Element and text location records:
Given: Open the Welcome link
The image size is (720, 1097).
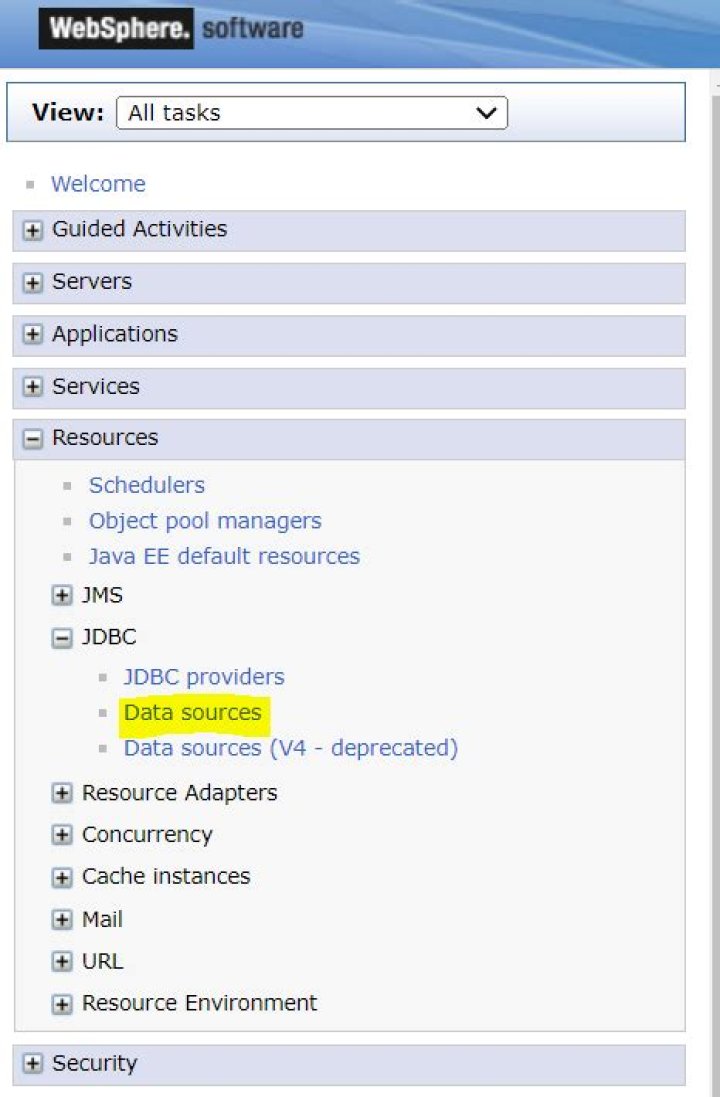Looking at the screenshot, I should point(99,184).
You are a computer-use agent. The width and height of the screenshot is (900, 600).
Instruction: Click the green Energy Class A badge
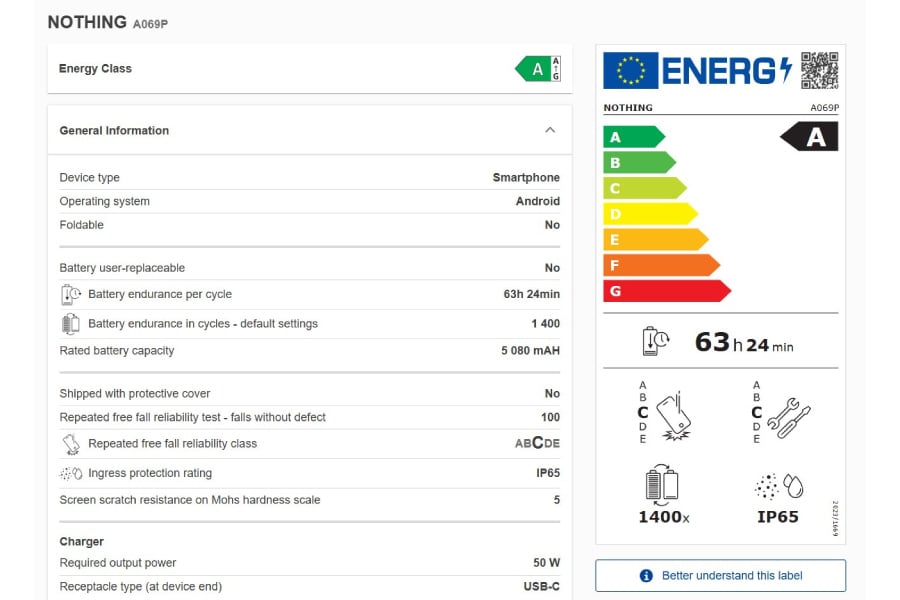pos(538,69)
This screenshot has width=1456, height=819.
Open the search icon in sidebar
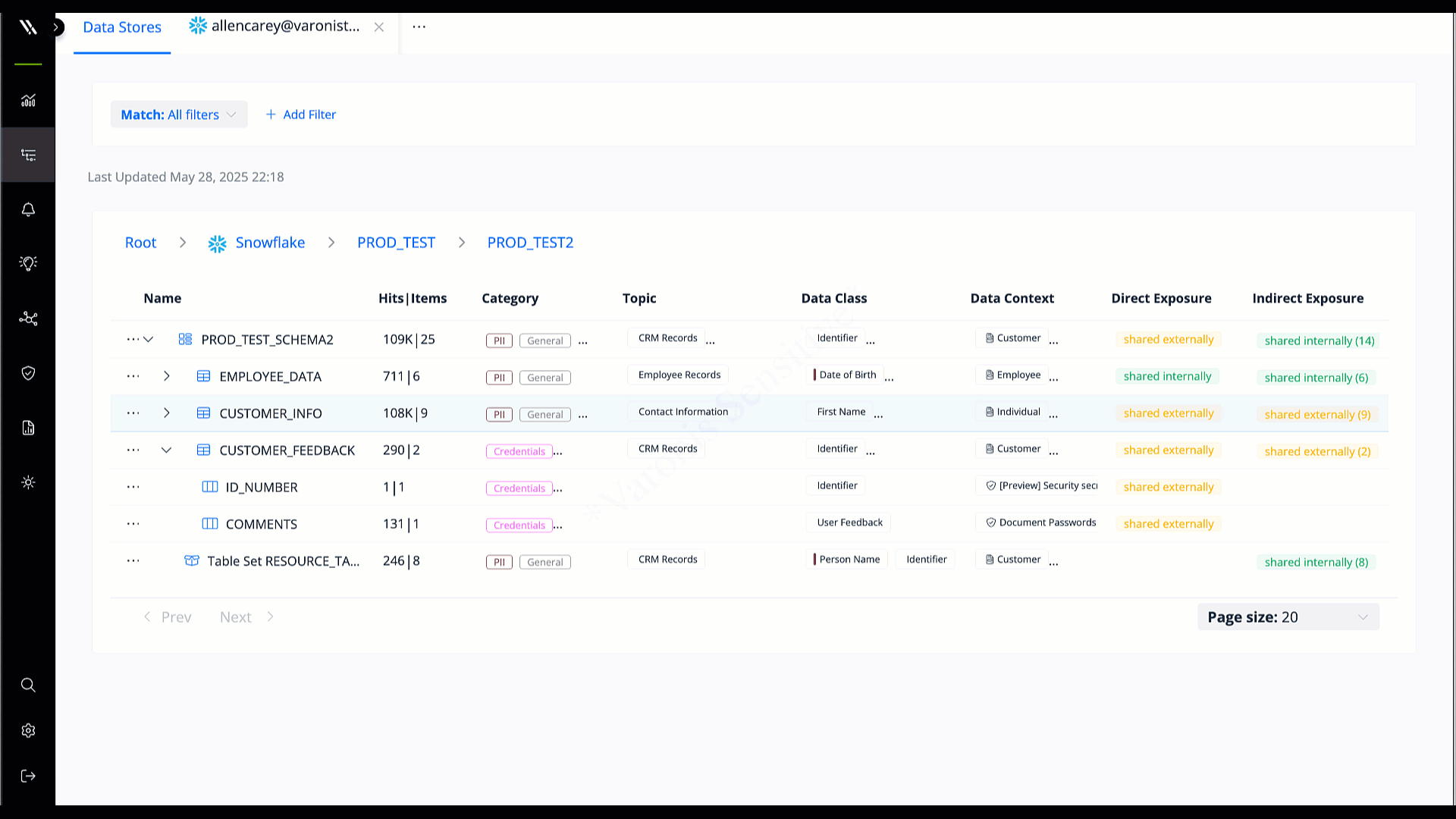(x=28, y=685)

[Exercise requirements]: Reproduce every line of the records above word for word, leaving out the pictures.

[Solution]:
Given: Open the Welcome link
The image size is (720, 1097).
Looking at the screenshot, I should point(99,184).
You are a computer-use agent. The width and height of the screenshot is (900, 600).
Instruction: Click the green Energy Class A badge
pos(538,69)
This screenshot has width=1456, height=819.
Open the search icon in sidebar
(x=28, y=685)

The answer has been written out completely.